You need to run some userspace tool that will open the watchdog
device, and pet it periodically, telling the kernel that userspace is alive.
If this tool will stop petting the watchdog, maybe because of a soft lockup
or other trouble, the watchdog device will reset the VM.

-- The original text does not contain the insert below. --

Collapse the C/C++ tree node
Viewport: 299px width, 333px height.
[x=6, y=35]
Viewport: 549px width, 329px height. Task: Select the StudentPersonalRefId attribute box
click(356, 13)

watchdog(8) may be the tool you need.
See also
https://www.kernel.org/doc/Documentation/watchdog/watchdog-api.rst
Nir
I do not think that 'i6300esb' watchog works under those
soft-lockups, whether it's qemu or OS end I cannot say.
With:
<watchdog model='i6300esb' action='reset'/>
in dom xml OS sees:
-> $ llr /dev/watchdog*
crw-------. 1 root root 10, 130 Apr 5 16:59 /dev/watchdog
crw-------. 1 root root 248, 0 Apr 5 16:59 /dev/watchdog0
crw-------. 1 root root 248, 1 Apr 5 16:59 /dev/watchdog1
and
-> $ wdctl
Device: /dev/watchdog
Identity: i6300ESB timer [version 0]
Timeout: 30 seconds
Pre-timeout: 0 seconds
FLAG DESCRIPTION STATUS BOOT-STATUS
KEEPALIVEPING Keep alive ping reply 1 0
MAGICCLOSE Supports magic close char 0 0
SETTIMEOUT Set timeout (in seconds) 0 0
If it worked, the HW watchdog, then 'i6300esb' should reset
the VM if nothing is pinging the watchdog - I read that it's
possible to exit 'software' watchdog and not to cause HW
watchdog take action. I do not know it that's happening here
when I just 'systemclt stop watchdog'
In '/etc/watchdog.conf' I do not point to any specific
device, which I believe makes watchdogd do its things.
Simple test:
-> $ cat >> /dev/watchdog
& 'Enter' press twice
does invoke 'reset' action and I was to believe 'wdctl' that
is HW watchdog working. But!...
The main issue I have are those "soft lockups" where VM's OS
becomes frozen, but nothing from the watchdog, no action -
though, as VM is in such frozen state host shows high CPU
for the VM.
I do not anything fancy so I really wonder if what I see is
that rare.
Soft-lockup occur I think usually, cannot say that uniquely
though, during or after VM live-migration.
thanks, L.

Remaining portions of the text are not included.